__GIVEN INSTRUCTION__. Return every one of these rows word for word, with each line unchanged. Omit the pictures from your answer.

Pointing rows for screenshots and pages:

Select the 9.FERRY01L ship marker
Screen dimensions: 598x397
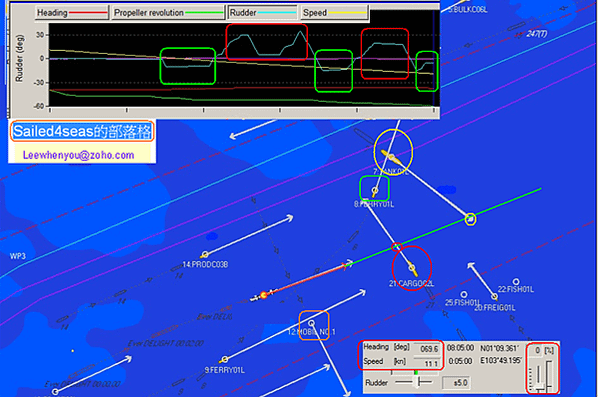point(224,359)
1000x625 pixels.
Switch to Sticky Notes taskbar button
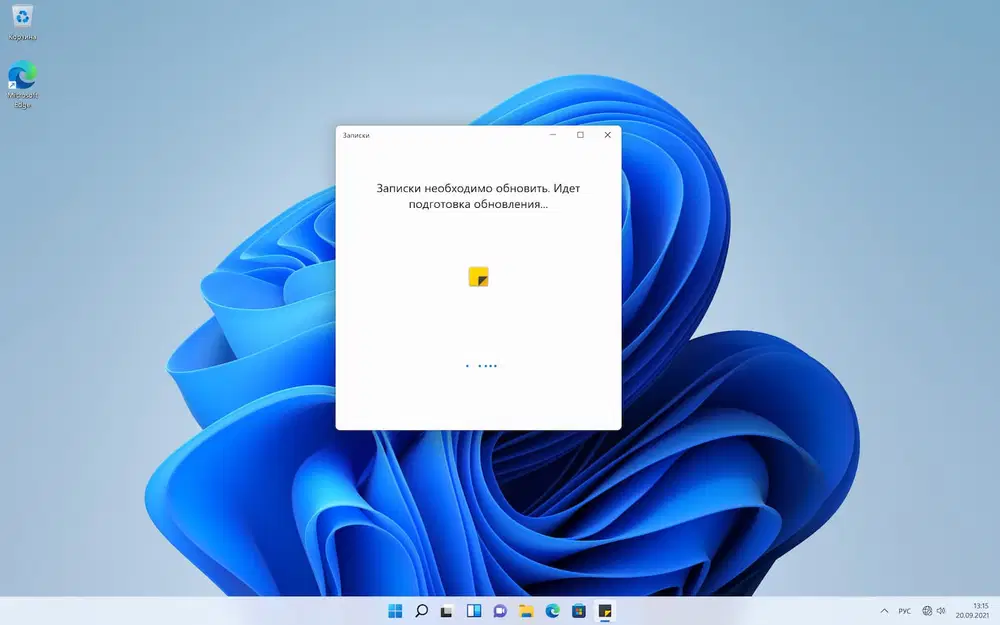tap(605, 611)
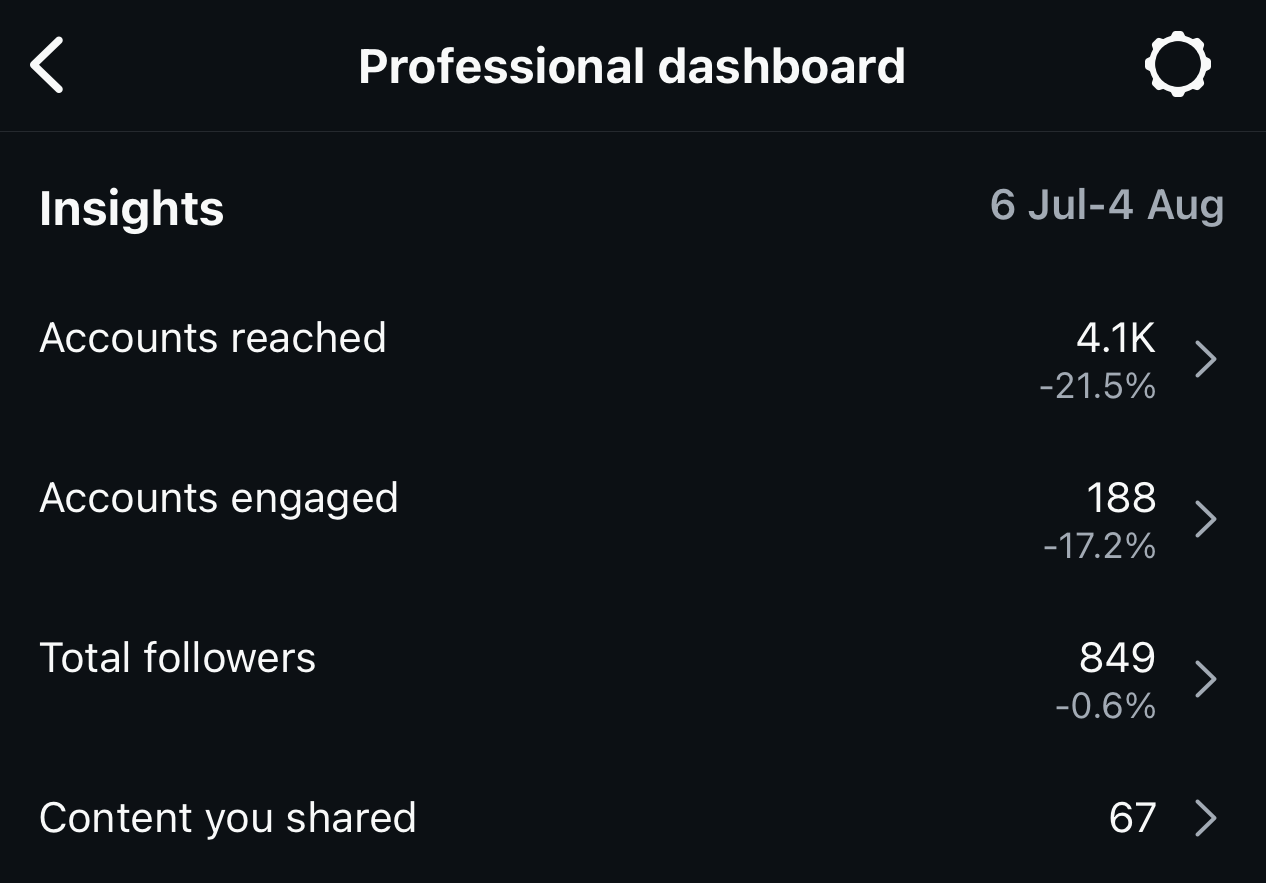Screen dimensions: 1266x883
Task: Expand Accounts engaged with its chevron
Action: 1206,519
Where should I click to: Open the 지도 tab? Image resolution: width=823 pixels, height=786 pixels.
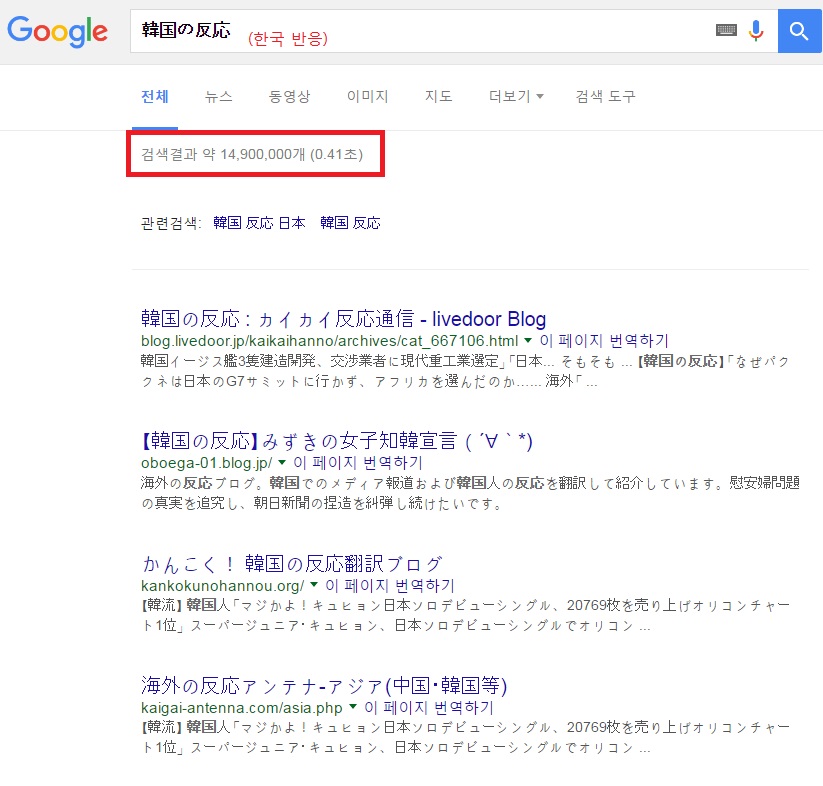pyautogui.click(x=438, y=97)
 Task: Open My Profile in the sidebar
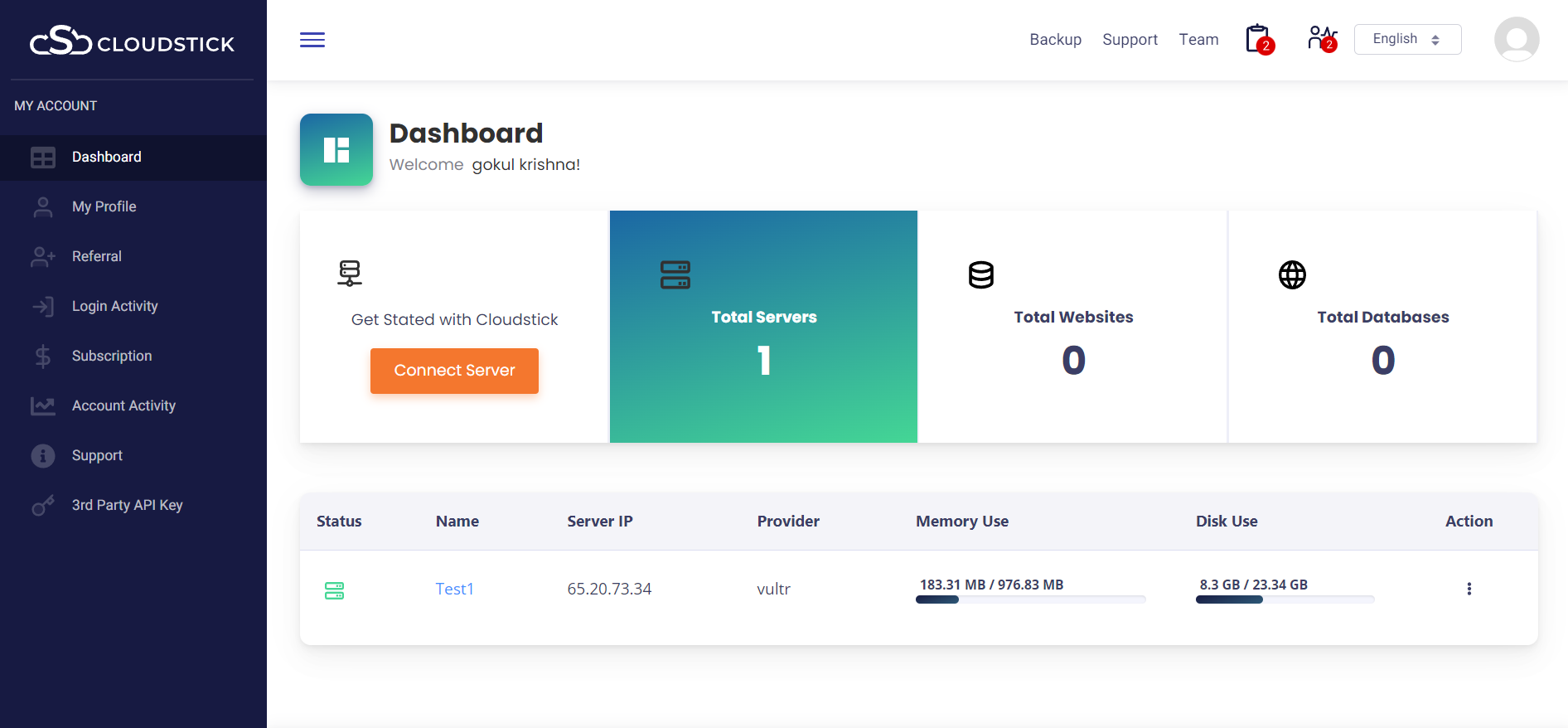(x=104, y=206)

__ANSWER BELOW__.
Select the 9.FERRY01L ship marker
Screen dimensions: 598x397
point(224,359)
1000x625 pixels.
Switch to Sticky Notes taskbar button
tap(605, 611)
Screen dimensions: 1266x883
Task: Expand Accounts engaged with its chevron
Action: 1206,519
Where should I click to: Open the 지도 tab? Image resolution: width=823 pixels, height=786 pixels.
pyautogui.click(x=438, y=97)
 Task: Open My Profile in the sidebar
(x=104, y=206)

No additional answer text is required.